TinySegmenter based Segmenter.

Word segmenter module powered by TinySegmenter, a compact Japanese tokenizer originally developed by Taku Kudo. This is built on its Python port (https://pypi.org/project/tinysegmenter3/) developed by Tatsuro Yasukawa.

class budou.tinysegmentersegmenter.TinysegmenterSegmenter[source]

Bases: budou.segmenter.Segmenter

TinySegmenter based Segmenter.

supported_languages

List of supported languages’ codes.

Type:list of str
segment(source, language=None)[source]

Returns a chunk list from the given sentence.

Parameters:
  • source (str) – Source string to segment.
  • language (str, optional) – A language code.
Returns:

A chunk list. (budou.chunk.ChunkList)

Raises:

ValueError – If language is given and it is not included in supported_languages.

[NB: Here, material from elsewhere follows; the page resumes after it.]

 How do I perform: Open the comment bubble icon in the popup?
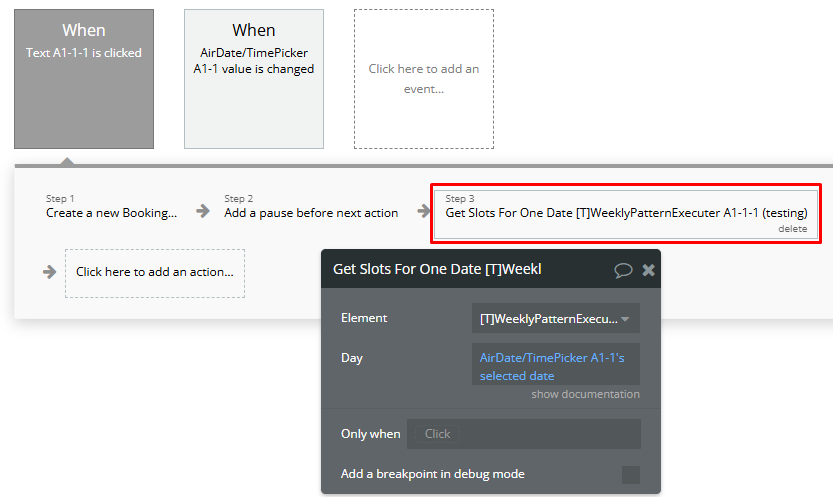(623, 269)
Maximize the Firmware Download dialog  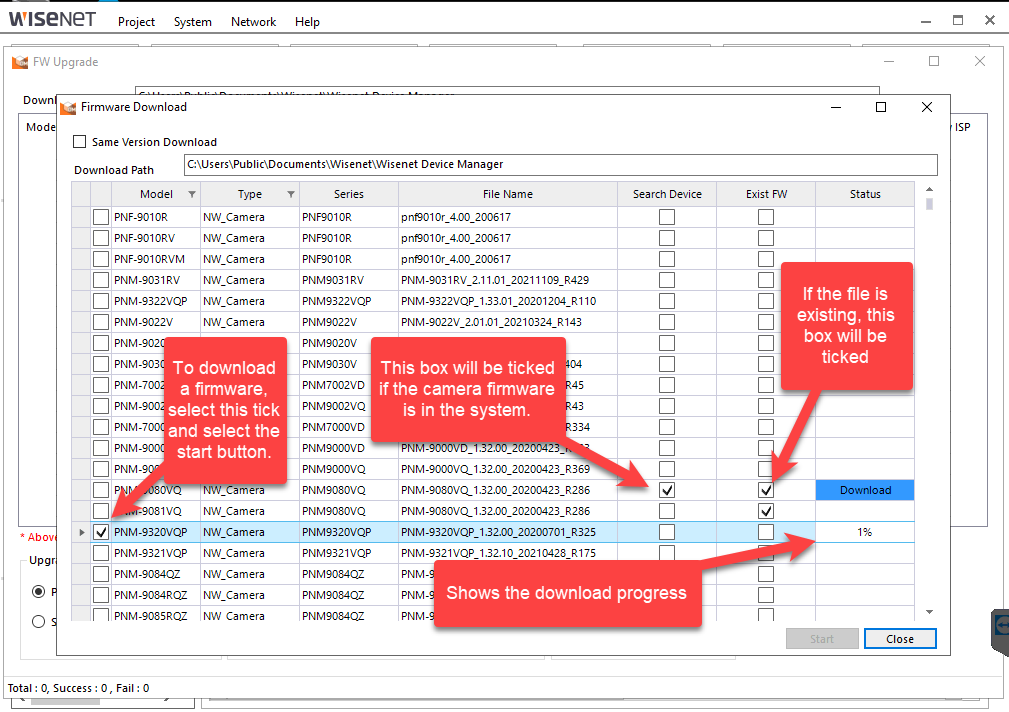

supported_languages = set(['ja'])
budou.tinysegmentersegmenter.is_hiragana(word)[source]

Checks is the word is a Japanese hiragana.

This is using the unicode codepoint range for hiragana. https://en.wikipedia.org/wiki/Hiragana_(Unicode_block)

Parameters:word (str) – A word.
Returns:True if the word is a hiragana.
Return type:bool

Module contents

Package indicator for budou.